Found with fragments of mammoth-ivory flutes, the 40,000-year-old artifact also adds to evidence that music may have given the first European modern humans a strategic advantage over Neanderthals,
The bone-flute pieces were found in 2008 at Hohle Fels, a Stone Age cave in southern Germany, according to the study, led by archaeologist Nicholas Conard of the University of Tübingen in Germany.
With five finger holes and a V-shaped mouthpiece, the almost complete bird-bone flute--made from the naturally hollow wing bone of a griffon vulture--is just 0.3 inch (8 millimeters) wide and was originally about 13 inches (34 centimeters) long.
Flute fragments found earlier at the nearby site of Geissenklösterle have been dated to around 35,000 years ago.
The newfound flutes, though, "date to the very period of settlement in the region by modern humans ... about 40,000 years ago," Conard said.
The mammoth-ivory flutes would have been especially challenging to make, the team said.
Using only stone tools, the flute maker would have had to split a section of curved ivory along its natural grain. The two halves would then have been hollowed out, carved, and fitted together with an airtight seal.

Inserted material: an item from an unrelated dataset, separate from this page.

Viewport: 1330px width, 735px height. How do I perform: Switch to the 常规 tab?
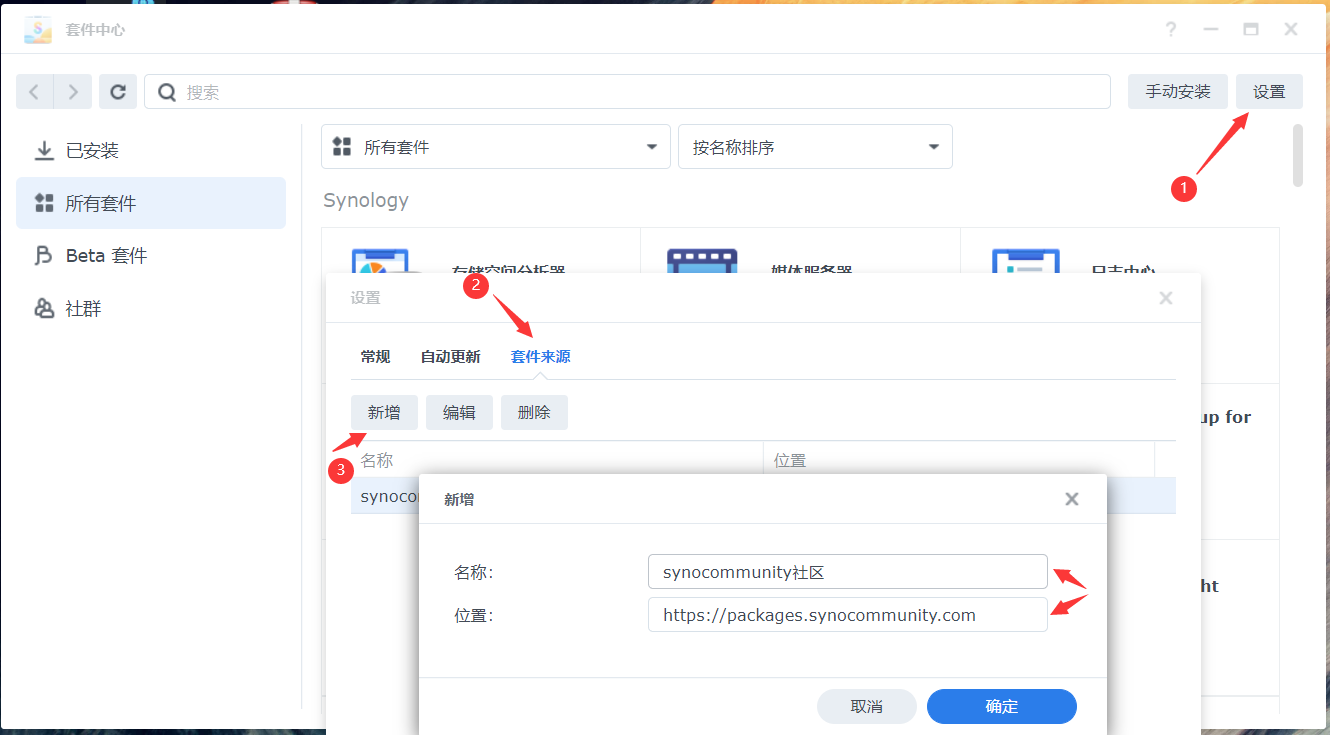tap(375, 357)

http://news.nationalgeographic.com/news/2009/06/090624-bone-flute-oldest-instrument.html
This find, these flutes really blew me away--pun intended.
You see the first cave paintings are 40,000 years old. Now 'man' had been residing in caves for some
time. 100,000 years ago Homo Sapiens Sapiens was residing in caves in the Middle
East near groups of Neandertals living in their own caves.
But no paintings. And
wouldn't you know it that NG has another separate article about cave drawings and
cave RESONANCE in the same issue:
Prehistoric peoples chose places of natural resonant sound to draw their famed cave sketches, according to new analyses of paleolithic caves in France.

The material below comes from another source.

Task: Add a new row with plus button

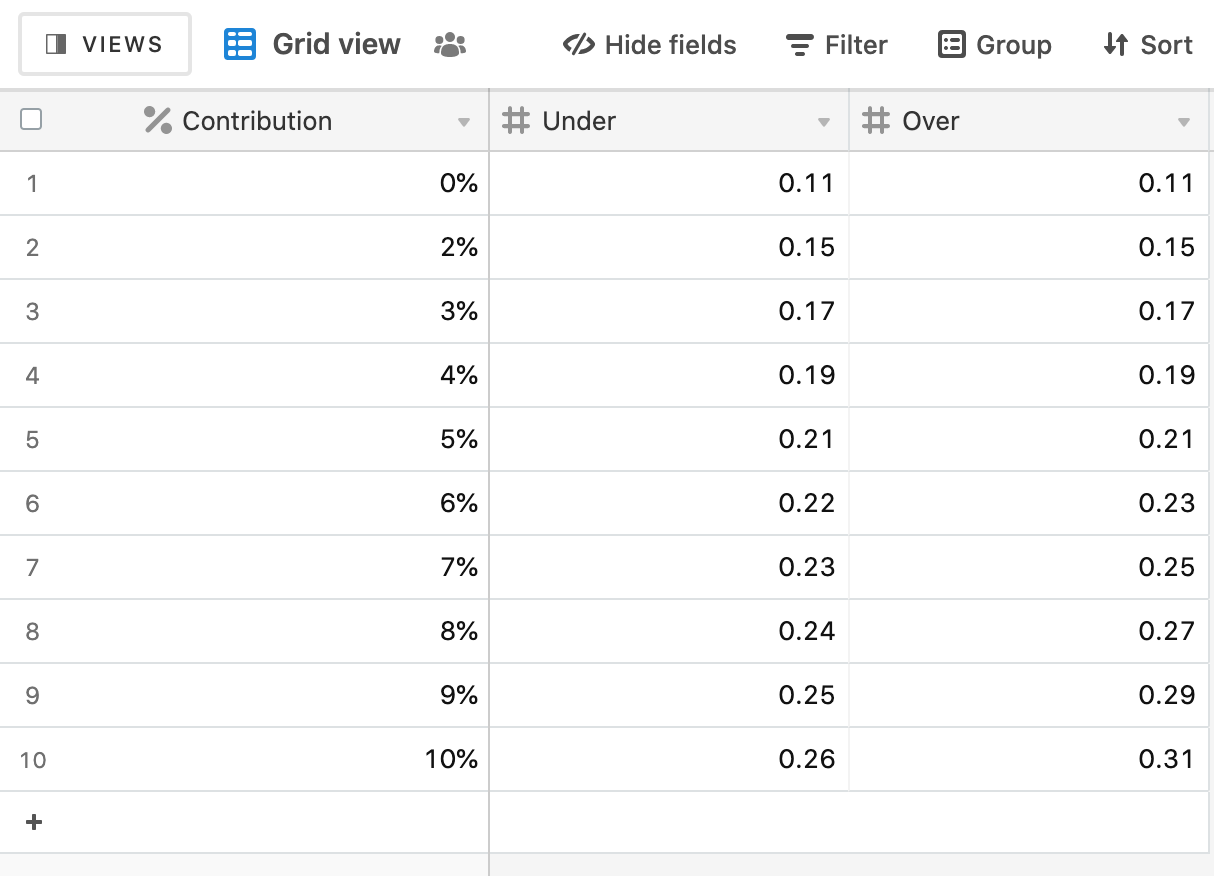Action: point(34,822)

In at least ten locations, drawings of horses, bison, and mammoths seem to match locations that focus, amplify, and transform the sounds of human voices and musical instruments
For example, "maybe horses are related to spaces that sound a certain way," he said.
Reznikoff will present his latest findings this week at the annual meeting of the Acoustics Society of America in Paris.
Strategic Placement
An expert in the acoustics of 11th- and 12th-century European churches, Reznikoff often hums to himself when entering a room for the first time so he can "feel its sounds."
He was surprised to discover that in some of the rooms in Le Portel decorated with painted animals, his humming became noticeably louder and clearer.
"Immediately the idea came," he told National Geographic News. "Would there be a relationship between the location of the painting and the quality of the resonance in these locations?"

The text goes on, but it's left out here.